Jak co wieczór biorę do ręki długopis i czystą kartkę.

 

Dzisiaj – obiecuje sobie – dzisiaj to zrobię. I tak zbieram się w sobie by napisać mój pamiętnik ku przestrodze dla innych, lecz nigdy nic z tego nie wychodzi.

 

Ale zaczynam pisać…

 

"Gdzie leży dupa, w dupolandii?? na grenlandii?? cycek, noga, dupa.

 

Dalej nie mogę….

 

RATUNKU !!!

Koniec

Komentarze

Błędny zapis dialogów. I w zupełności wystarcza jeden znak zapytania/wykrzyknik (wyjątkowo dwa, ale pięć to przesada), ogólnie powiedziałbym, że nieco przerost formy nad treścią. Następnie:

"Niezdarnie zwlekłem się z łóżka, i powiedzmy ogólnie, ogarnąłem się." - a nie "zwlokłem"? ;)

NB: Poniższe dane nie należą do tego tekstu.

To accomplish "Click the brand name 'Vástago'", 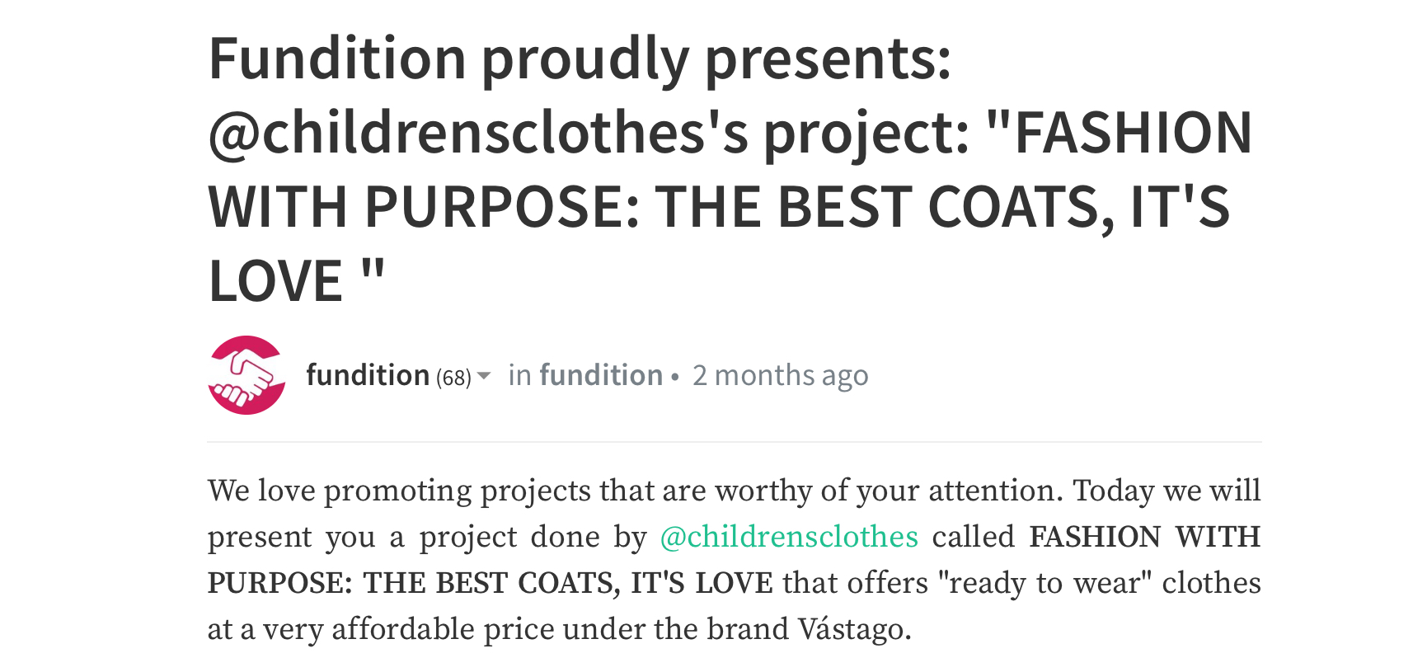I will 855,629.
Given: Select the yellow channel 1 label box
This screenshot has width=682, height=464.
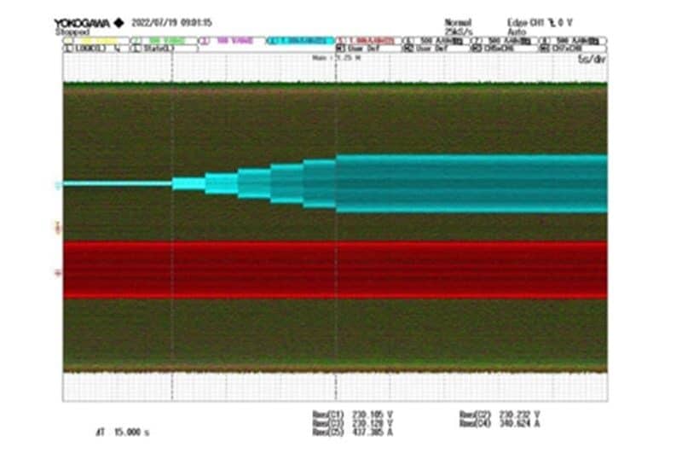Looking at the screenshot, I should pos(95,40).
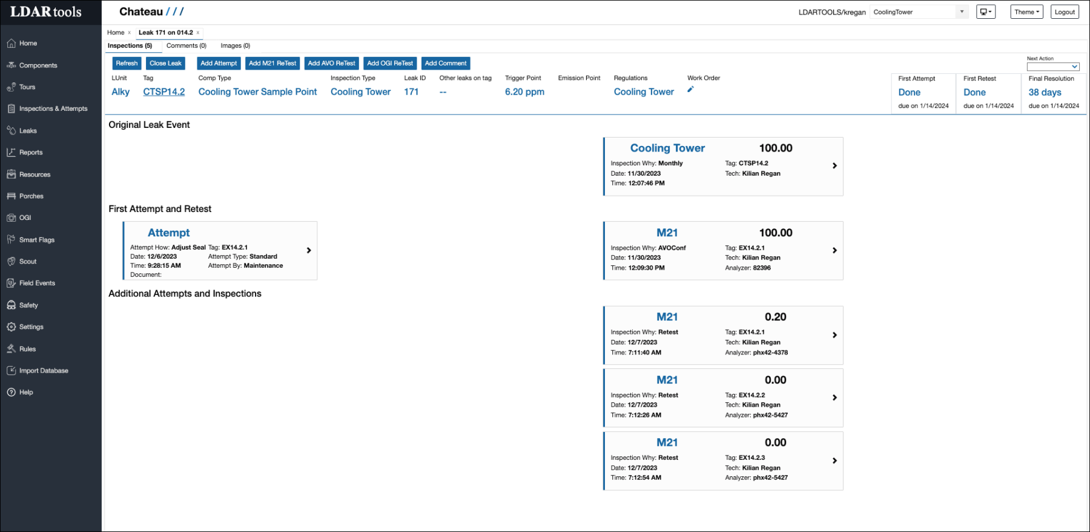The image size is (1090, 532).
Task: Switch to the Comments (0) tab
Action: (x=186, y=45)
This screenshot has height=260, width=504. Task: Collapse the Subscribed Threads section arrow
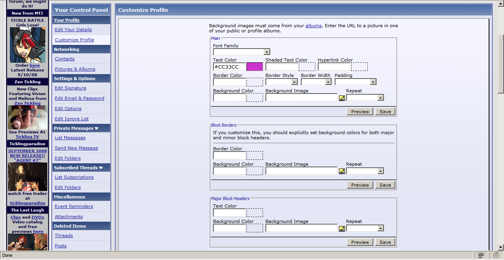click(x=101, y=168)
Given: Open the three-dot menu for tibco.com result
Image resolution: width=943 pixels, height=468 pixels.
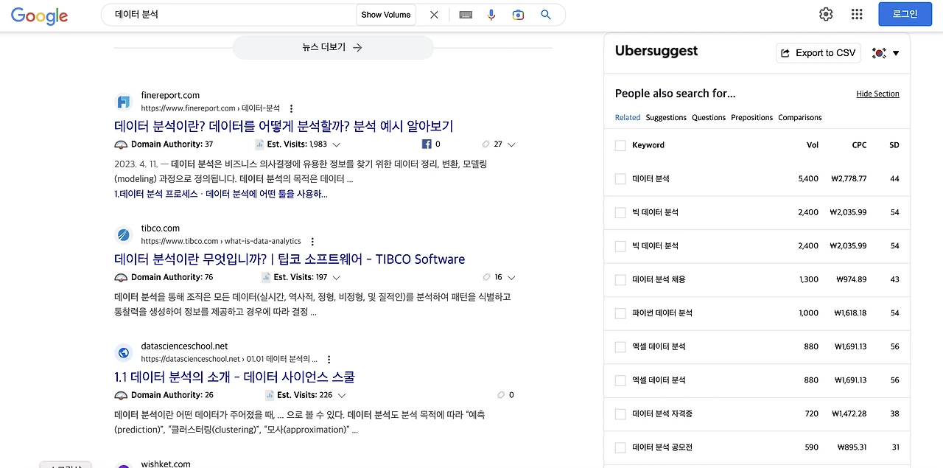Looking at the screenshot, I should point(312,241).
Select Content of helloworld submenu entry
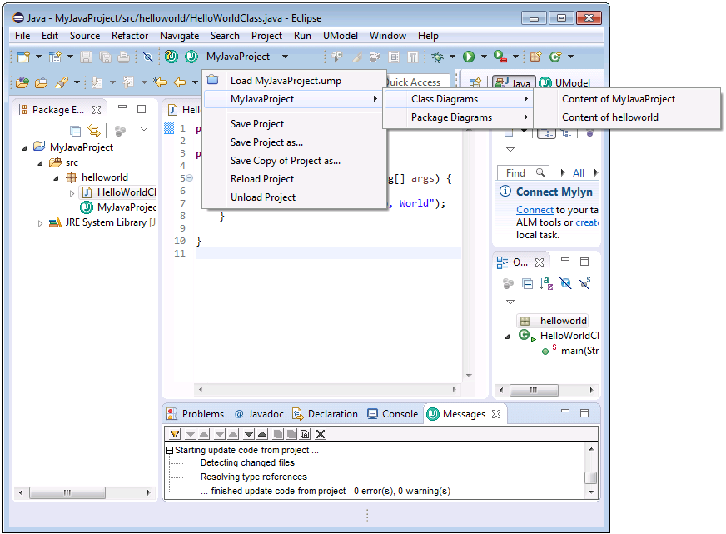The height and width of the screenshot is (534, 726). pyautogui.click(x=609, y=117)
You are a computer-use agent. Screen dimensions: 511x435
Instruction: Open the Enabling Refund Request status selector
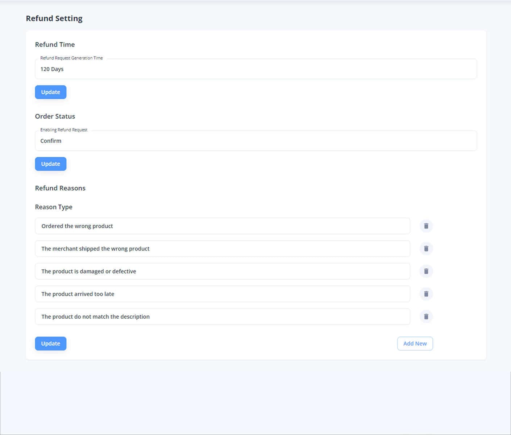[x=256, y=141]
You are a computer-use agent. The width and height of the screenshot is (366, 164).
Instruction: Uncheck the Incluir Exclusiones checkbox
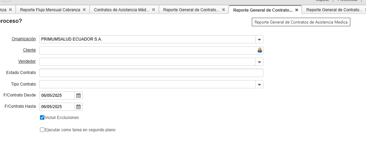42,118
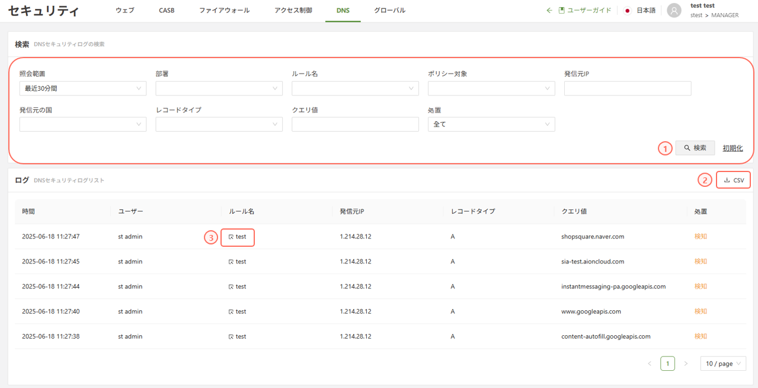
Task: Go to the next page arrow
Action: pyautogui.click(x=686, y=363)
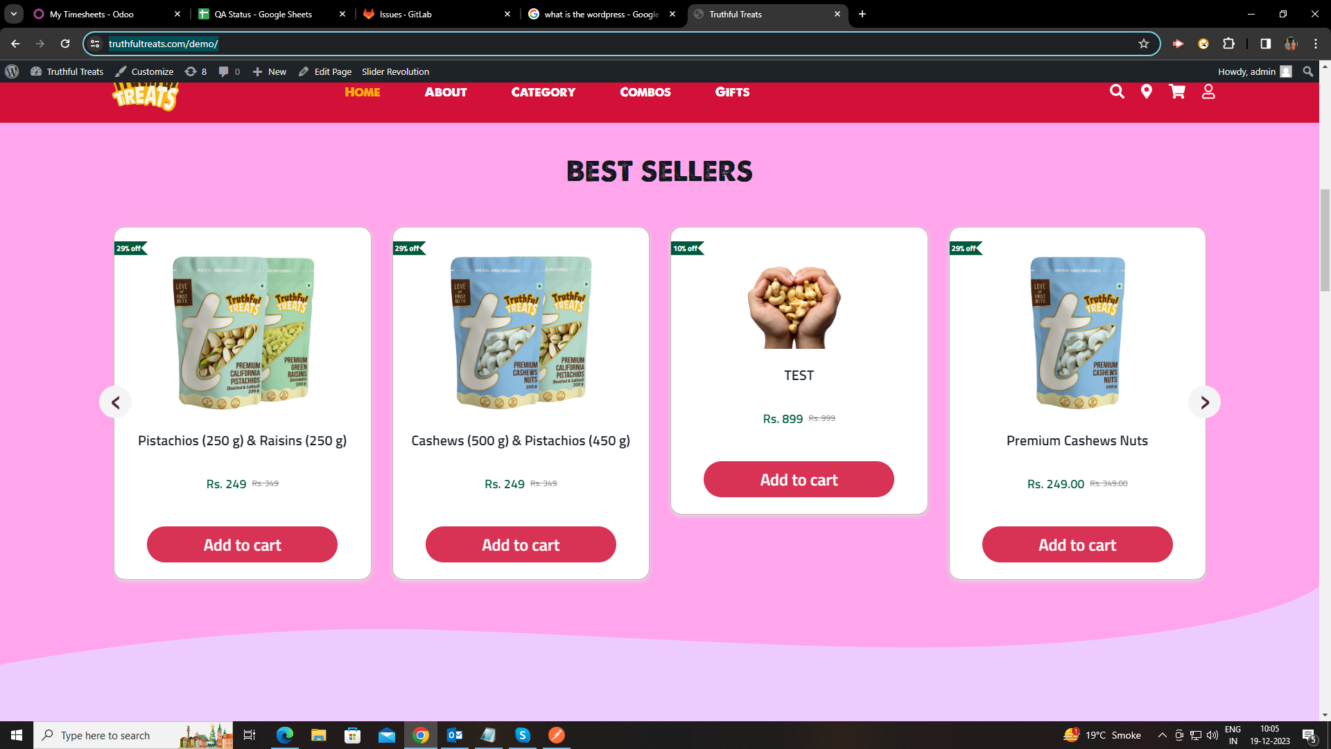Click the store location pin icon

point(1147,92)
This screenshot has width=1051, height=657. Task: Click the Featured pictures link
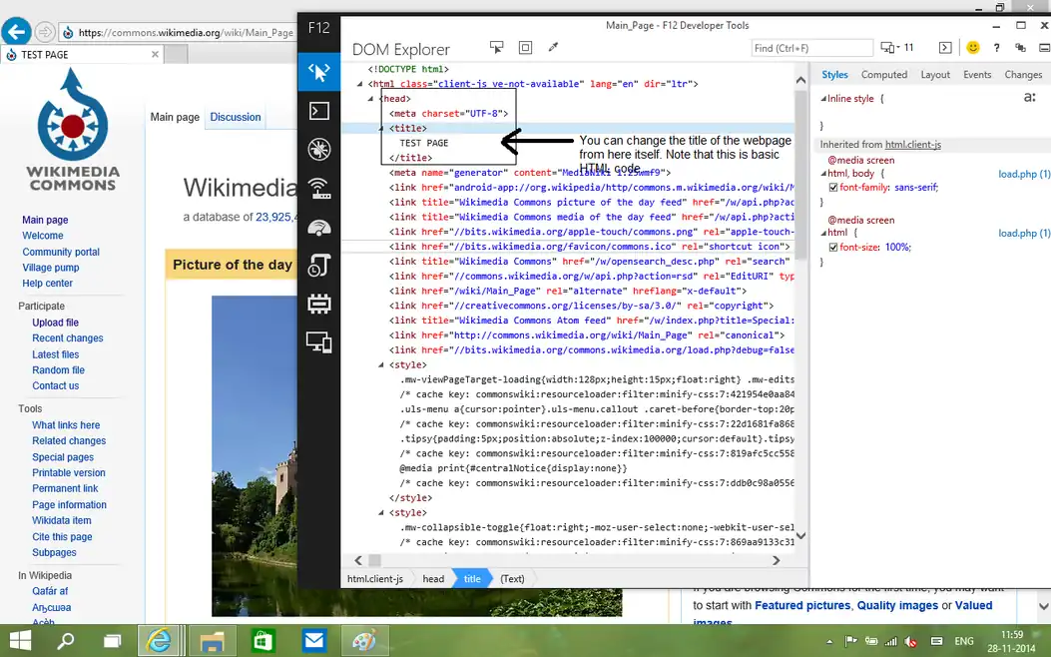coord(801,605)
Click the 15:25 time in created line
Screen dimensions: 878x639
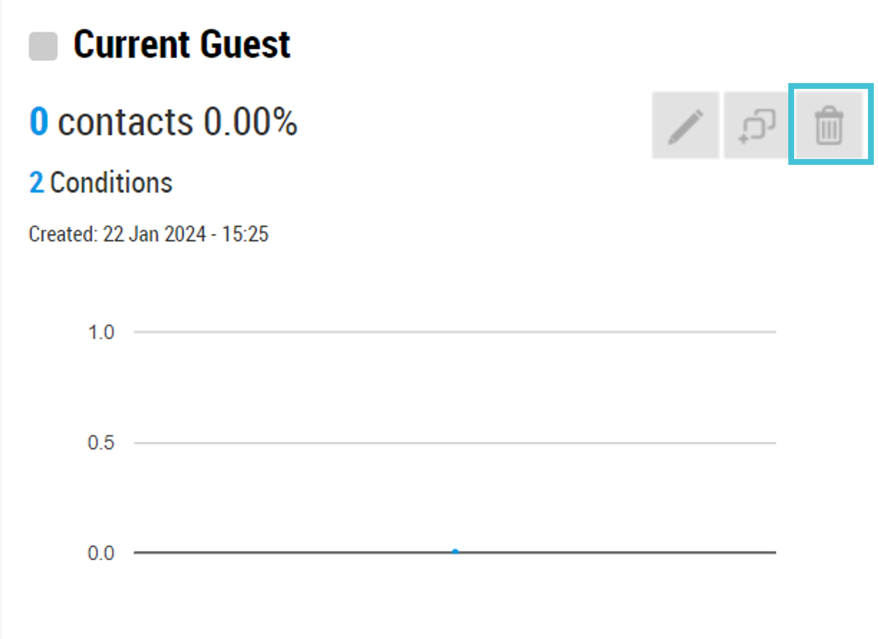pyautogui.click(x=245, y=234)
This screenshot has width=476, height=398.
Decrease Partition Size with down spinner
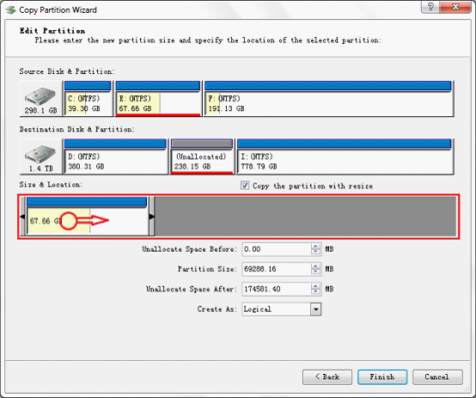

Poza tym nieźle, był jakiś pomysł, umiejętności, ale no... trochę nudno, bohater jęczy ale nie za bardzo wiadomo czemu aż tak mu źle...

...Chyba, że po prostu to nie jest mój klimat i stąd moje marudzenie. ;)

"Najpewniejszą oznaką pogodnej duszy jest zdolność śmiania się z samego siebie."

" rzekłem na głos" - niezaprzeczalny hit sezonu, który ma potencajał dorównać epickości "stróżek". Przepraszam, ale w jaki sposób można rzec nie na głos? No chyba, że to błąd zamierzony.


Poza tym, jeśli miałbym być zupełnie szczery, nie ogarniam. Abstrakcje literackie nigdy nie były moją broszką. Co nie znaczy, że tekst jest napisany strasznie - ja po prostu go nie trawię.


5 + x = oko.

Jak dla mnie to lepszy tytuł.

Czy tylko ja mam wrażenie, że ten tekst to kupa bzdur podlanych sosem przekonania o własnej wyjątkowości?

"Nasze przekonanie, że 98% innych ludzi to skończeni kretyni, bierze się z tego, że 98% innych ludzi nie zna się akurat na tym na czym my się znamy" - nie pamiętam skąd, ale według mnie zawsze prawdziwe.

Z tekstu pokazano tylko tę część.